Dozens of women have come forward accusing the famous Hollywood producer, Harvey Weinstein, of sexual harassment, assault and rape, with some cases dating back to the 1980s. Many women detail how he would corner them asking for sexual favours with the clear implication that he could make or break their careers. Mainstream media, celebrities, and even politicians are condemning the actions of Weinstein and sending messages of solidarity to the survivors of Weinstein’s assaults.
And now the hashtag #Metoo is trending, where women from all over the world share their stories of sexual harassment and assault. While bringing survivors together, these events have demonstrated the prevalence and acceptance of gender-based abuse and bullying globally. But none of this is surprising, particularly that most of the assaults in the Weinstein case occurred in a work setting.
A study in 2016 found that 52% of women in the UK had experienced sexual harassment at work, with one in eight women reporting unwanted touching of their breast, buttocks or genitals. Despite these high numbers, four in five women said they did not report the incidents, mainly citing the fear that they wouldn’t be taken seriously. We should remember that one reason the McDonald’s workers went on strike last September was over workplace sexual harassment, particularly from the bosses. This is not to compare the work of McDonald’s workers to Hollywood actors, but rather to highlight that sexual harassment is a significant issue regardless of industry or work being done. No doubt the precarious nature of jobs like those at McDonald’s make reporting and finding support even harder. If you are on a zero hours contract, standing up to your boss could mean you aren’t offered any more hours.

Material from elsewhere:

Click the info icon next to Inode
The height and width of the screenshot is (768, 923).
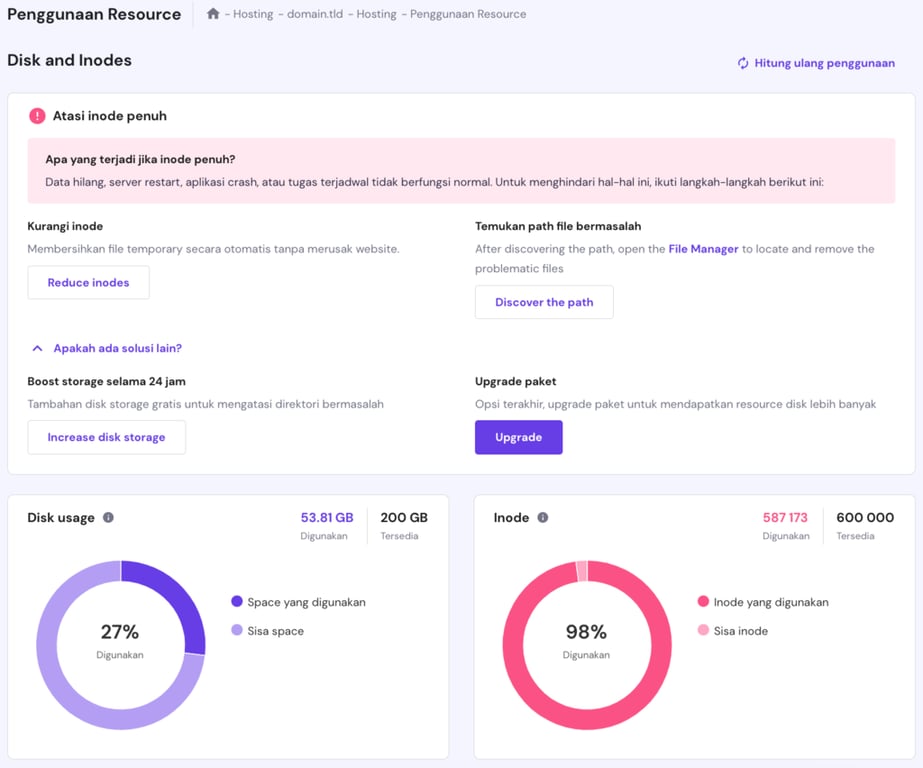pyautogui.click(x=543, y=518)

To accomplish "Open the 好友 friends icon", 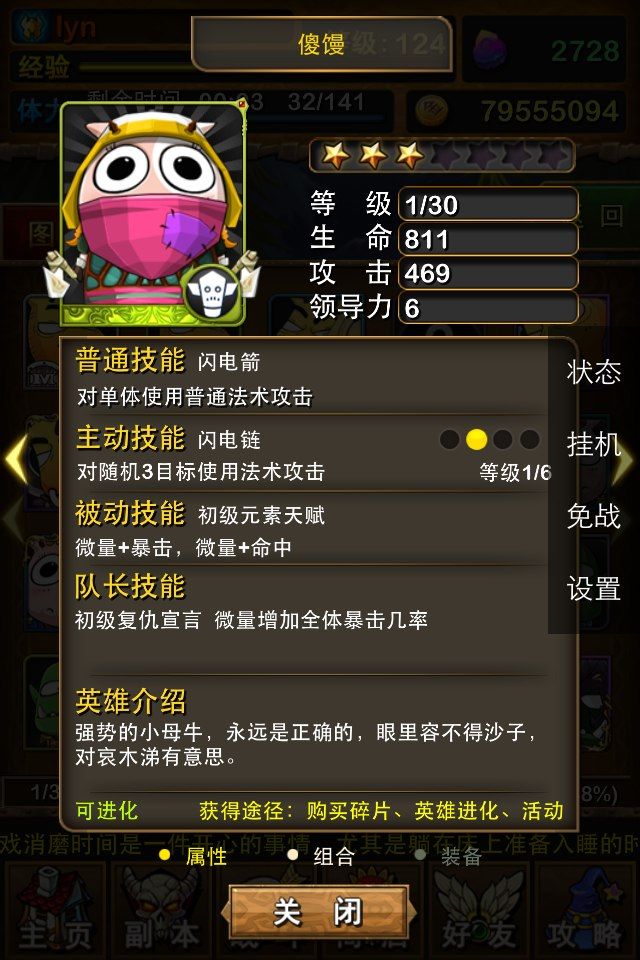I will (x=478, y=909).
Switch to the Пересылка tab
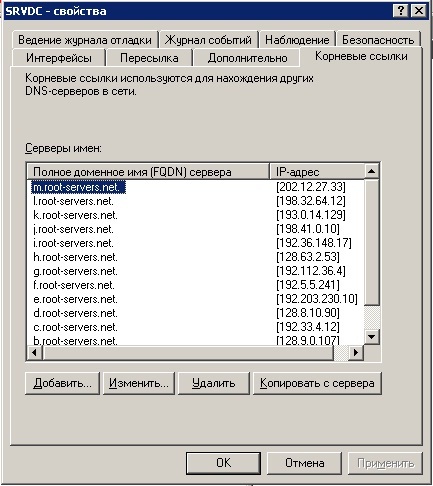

Many trade unions have good policies on sexual harassment, but rarely organise around the issue. The labour movement needs to use this horrific case as a moment to step forward. Just as we organise around pay and conditions we need to organise around respect and safety at work for the most oppressed groups in our society. We can’t wait for our bosses and well meaning liberals to change the conditions for women; it is up to us in the labour movement to define our grievances and organise to fight them.